The naming of the plaza was announced at the June 17 Board of Trustees meeting, the final board meeting during Kington’s administration. Spiegel is a trustee.

“Throughout his years at Grinnell, President Kington has modeled a commitment to strategic and inclusive leadership as well as clear, thoughtful, and fair decision-making processes,” says David Maxwell ’66, Board of Trustees chair. “President Kington’s personal and professional lives have been rooted in a deep commitment to social responsibility. A priority of his tenure has been strengthening the connection between academic excellence in the arts, humanities, sciences, and social studies, as well as graduates’ ability to go into the world and transform it.”

Kington will conclude his role as president on June 30 and soon become the new head of Phillips Academy in Andover, Massachusetts, the oldest incorporated boarding school in the U.S. and among the most prestigious university-preparatory schools in the country.

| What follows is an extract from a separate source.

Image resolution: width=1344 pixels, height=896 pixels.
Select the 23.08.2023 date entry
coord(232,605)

As for his successor, the presidential search process is ongoing. Anne Harris, dean of the College and vice president for academic affairs, will serve as acting president until the presidential search is completed.

Kington’s tenure was marked by his fierce advocacy for access, equity, and global understanding. He emphasized greater experiences that connect students to their future, furthering the concept of from coursework to life’s work. He has promoted innovation and entrepreneurship by creating both the Grinnell Prize and the Innovation Fund, supporting experimentation, imagination, and positive social change.

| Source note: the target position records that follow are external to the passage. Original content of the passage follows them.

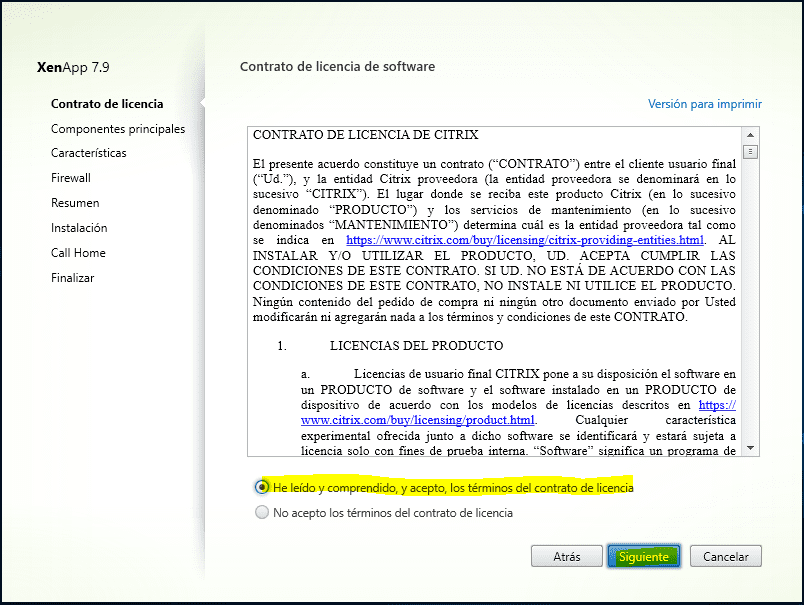Select the 'Firewall' step in sidebar
This screenshot has height=605, width=804.
(74, 178)
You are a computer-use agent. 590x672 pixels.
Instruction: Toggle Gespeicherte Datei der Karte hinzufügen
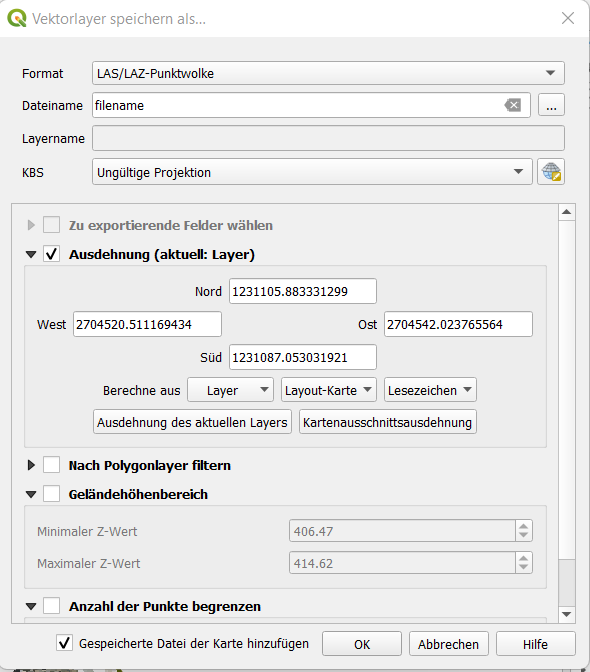click(x=64, y=643)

Picture of the Kington Plaza facing the HSSC atrium with the sunset behind the building. The picture shows two art pieces and well as several seating areas.
A sunset photo of the Raynard S. Kington Plaza and the adjoining Christiansen outdoor learning spaces show the seating areas, landscaping, and artwork that help create a functional and visually appealing entrance to the HSSC atrium.

“I admire Raynard Kington and what he accomplished during his tenure as president of Grinnell College,” Van Dusen says. “I became a student at Grinnell during the turmoil of the 1970s. President Kington has inspired me anew to appreciate the College’s long tradition of access and equity in education and serving the common good in thoughtful and reasoned ways. I hope his legacy inspires many members of the Grinnell community, as it has me, to support the College through generous giving.”

Kington also oversaw significant investments on campus, which will enhance teaching and learning long into the future. He brought together the divisions of humanities and social studies, which had a history of academic and physical separation. The resulting Humanities and Social Studies Center has created innovative learning spaces that encourage multi-disciplinary collaboration, active inquiry, student research, and intellectual collisions.

Those attributes also spill over onto the Kington Plaza, which stretches out in front of the HSSC atrium and has quickly become one of the more popular and picturesque spots on campus. Outdoor tables and benches allow for students to study or socialize on nice days. It’s also home to the Broken English sculpture created by Gregory Gómez ’80.

“The plaza has quickly become a magnet and hub for students, faculty, staff, and visitors,” says Jaci A. Thiede, vice president of Development and Alumni Relations. “President Kington had a vision for how the HSSC and the outdoor space surrounding it could bring students, faculty, staff and alumni together to build a stronger community, so naming this gathering space in his honor feels exactly right. I’d like to thank Karen and Joel for their ongoing generosity and selflessness in using their recognition opportunity to create Kington Plaza; it will serve as a tangible way to remember the impact President Kington had on Grinnell College during his presidency.”